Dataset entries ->
--

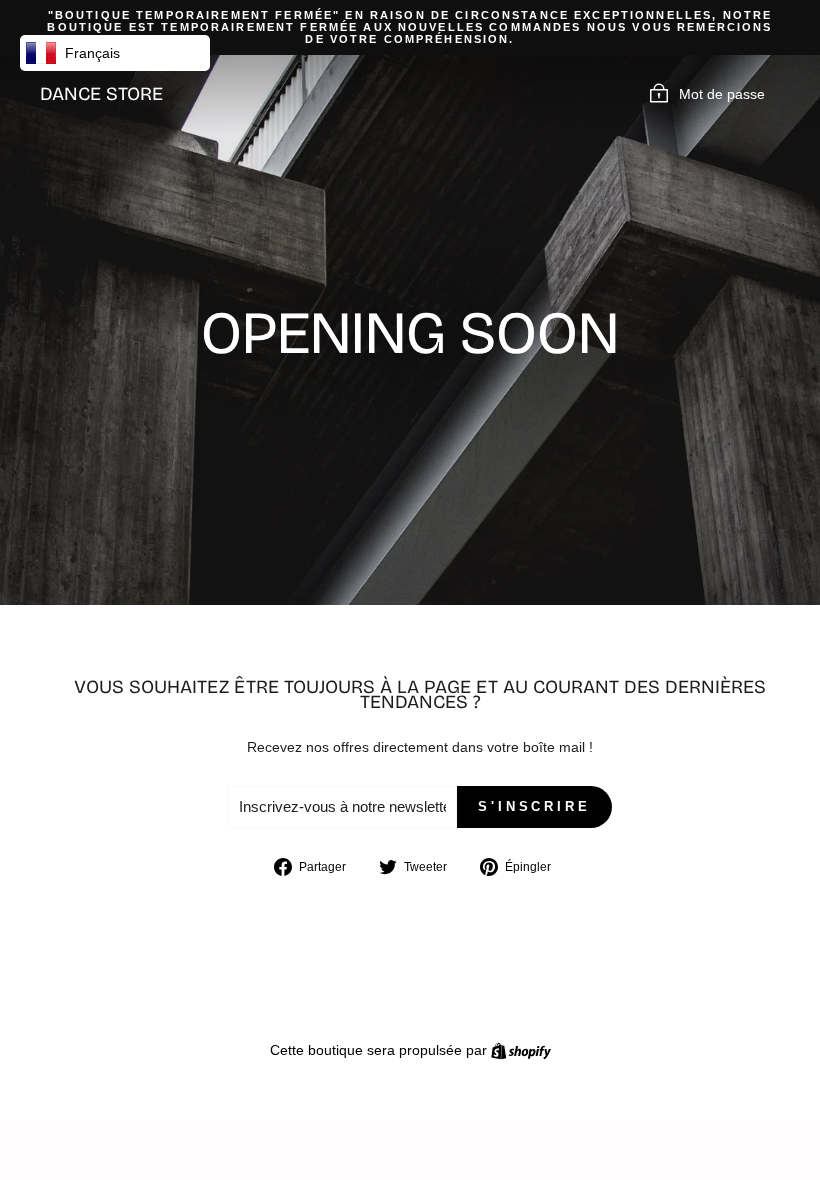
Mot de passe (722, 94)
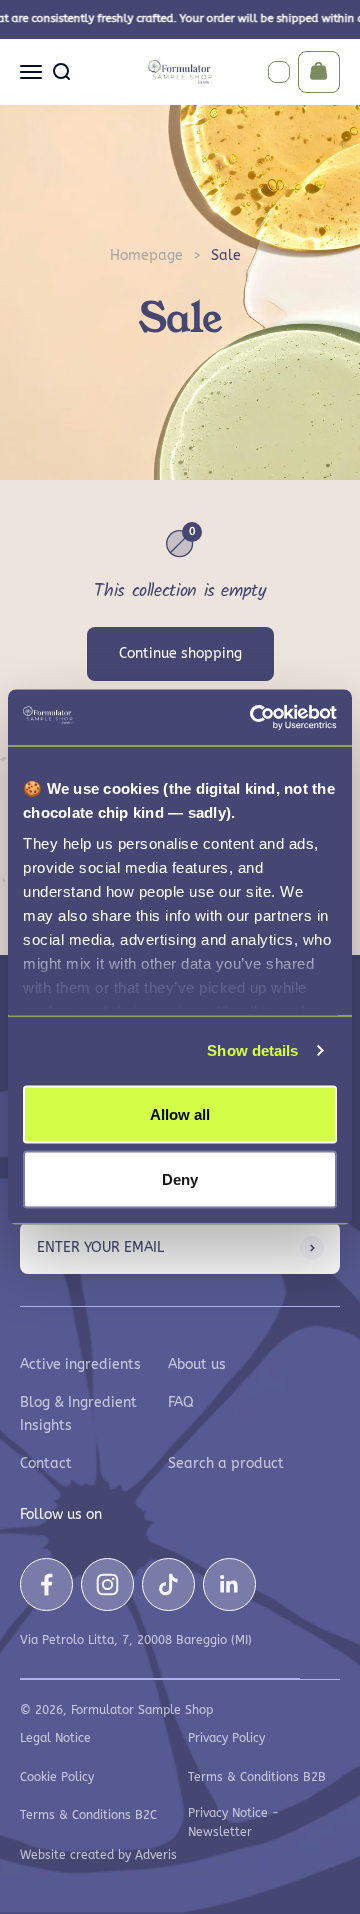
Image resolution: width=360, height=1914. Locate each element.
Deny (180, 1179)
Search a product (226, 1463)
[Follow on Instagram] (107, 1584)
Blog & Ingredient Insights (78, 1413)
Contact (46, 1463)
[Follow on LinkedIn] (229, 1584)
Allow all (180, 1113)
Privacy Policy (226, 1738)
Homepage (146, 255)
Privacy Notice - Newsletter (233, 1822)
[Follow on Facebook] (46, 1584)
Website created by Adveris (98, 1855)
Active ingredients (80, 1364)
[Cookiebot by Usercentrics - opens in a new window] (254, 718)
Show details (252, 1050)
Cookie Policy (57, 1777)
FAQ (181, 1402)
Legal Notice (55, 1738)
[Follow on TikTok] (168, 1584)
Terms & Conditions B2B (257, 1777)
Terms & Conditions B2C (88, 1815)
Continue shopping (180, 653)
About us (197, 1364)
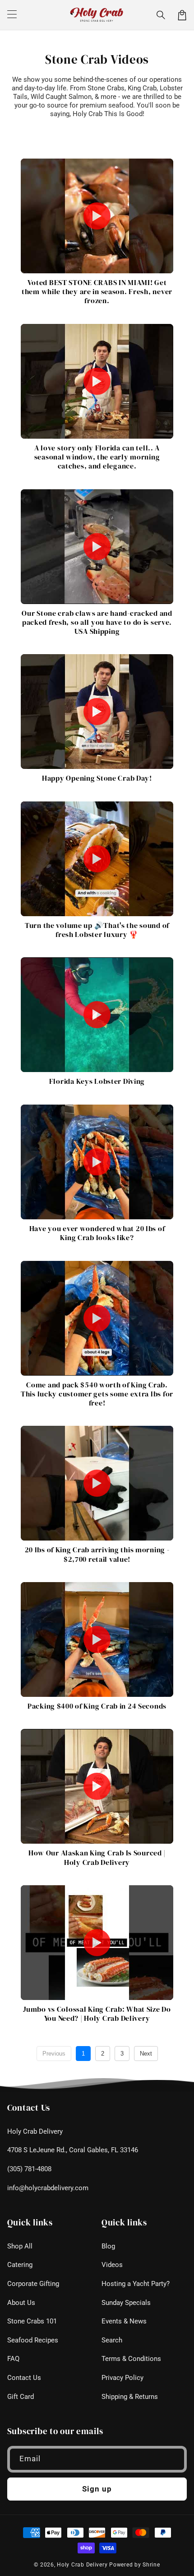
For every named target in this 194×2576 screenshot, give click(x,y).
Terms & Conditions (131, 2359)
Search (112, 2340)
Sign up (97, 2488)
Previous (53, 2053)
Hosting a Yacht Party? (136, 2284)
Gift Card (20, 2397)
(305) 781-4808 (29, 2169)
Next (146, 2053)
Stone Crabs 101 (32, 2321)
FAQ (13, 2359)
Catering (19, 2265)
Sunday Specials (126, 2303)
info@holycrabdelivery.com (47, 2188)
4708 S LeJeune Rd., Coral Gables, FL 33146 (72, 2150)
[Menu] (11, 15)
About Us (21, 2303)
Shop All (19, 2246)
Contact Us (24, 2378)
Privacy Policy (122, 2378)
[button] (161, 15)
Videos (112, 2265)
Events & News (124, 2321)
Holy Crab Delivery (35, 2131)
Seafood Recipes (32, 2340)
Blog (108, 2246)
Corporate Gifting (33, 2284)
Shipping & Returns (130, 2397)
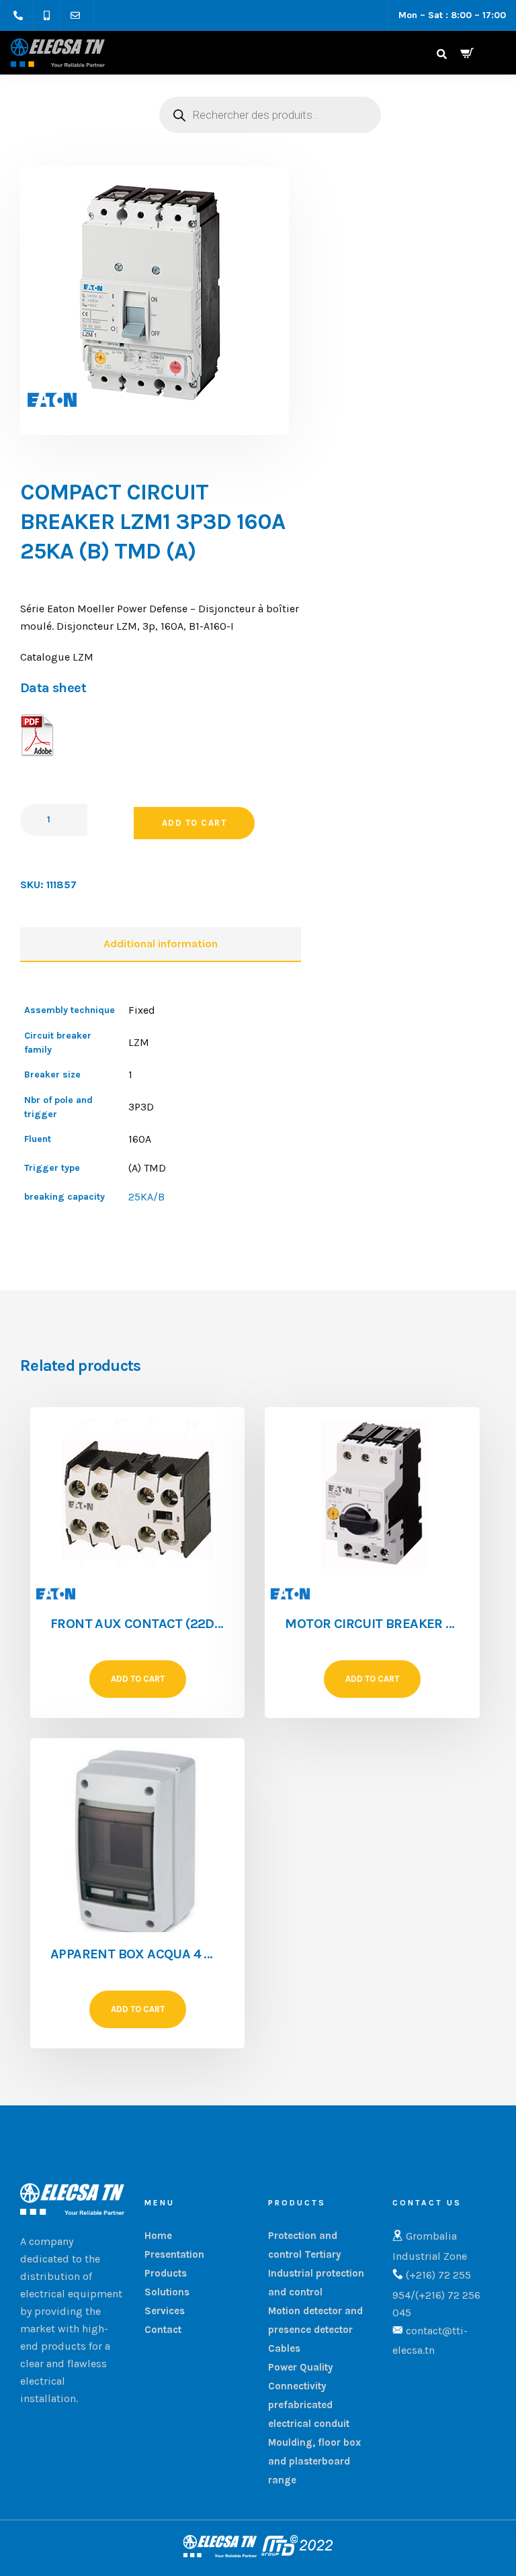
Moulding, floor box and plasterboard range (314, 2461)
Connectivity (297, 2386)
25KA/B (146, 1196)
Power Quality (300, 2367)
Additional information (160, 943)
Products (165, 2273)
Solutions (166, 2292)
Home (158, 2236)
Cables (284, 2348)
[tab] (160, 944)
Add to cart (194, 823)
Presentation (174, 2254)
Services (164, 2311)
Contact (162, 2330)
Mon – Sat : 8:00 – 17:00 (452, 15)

--

EXERCISE BRIEF -> The entries need to be restated exactly, and their pictures left out.

PROBLEM SOLUTION ->
Mot de passe (722, 94)
Image resolution: width=360, height=1914. Locate each element.
Deny (180, 1179)
Search a product (226, 1463)
[Follow on Instagram] (107, 1584)
Blog & Ingredient Insights (78, 1413)
Contact (46, 1463)
[Follow on LinkedIn] (229, 1584)
Allow all (180, 1113)
Privacy Policy (226, 1738)
Homepage (146, 255)
Privacy Notice - Newsletter (233, 1822)
[Follow on Facebook] (46, 1584)
Website created by Adveris (98, 1855)
Active ingredients (80, 1364)
[Cookiebot by Usercentrics - opens in a new window] (254, 718)
Show details (252, 1050)
Cookie Policy (57, 1777)
FAQ (181, 1402)
Legal Notice (55, 1738)
[Follow on TikTok] (168, 1584)
Terms & Conditions B2B (257, 1777)
Terms & Conditions B2C (88, 1815)
Continue shopping (180, 653)
About us (197, 1364)
For every named target in this 194×2576 screenshot, give click(x,y).
Terms & Conditions (131, 2359)
Search (112, 2340)
Sign up (97, 2488)
Previous (53, 2053)
Hosting a Yacht Party? (136, 2284)
Gift Card (20, 2397)
(305) 781-4808 (29, 2169)
Next (146, 2053)
Stone Crabs 101 (32, 2321)
FAQ (13, 2359)
Catering (19, 2265)
Sunday Specials (126, 2303)
info@holycrabdelivery.com (47, 2188)
4708 S LeJeune Rd., Coral Gables, FL 33146 (72, 2150)
[Menu] (11, 15)
About Us (21, 2303)
Shop All (19, 2246)
Contact Us (24, 2378)
Privacy Policy (122, 2378)
[button] (161, 15)
Videos (112, 2265)
Events & News (124, 2321)
Holy Crab Delivery (35, 2131)
Seafood Recipes (32, 2340)
Blog (108, 2246)
Corporate Gifting (33, 2284)
Shipping & Returns (130, 2397)
Moulding, floor box and plasterboard range (314, 2461)
Connectivity (297, 2386)
25KA/B (146, 1196)
Power Quality (300, 2367)
Additional information (160, 943)
Products (165, 2273)
Solutions (166, 2292)
Home (158, 2236)
Cables (284, 2348)
[tab] (160, 944)
Add to cart (194, 823)
Presentation (174, 2254)
Services (164, 2311)
Contact (162, 2330)
Mon – Sat : 8:00 – 17:00 (452, 15)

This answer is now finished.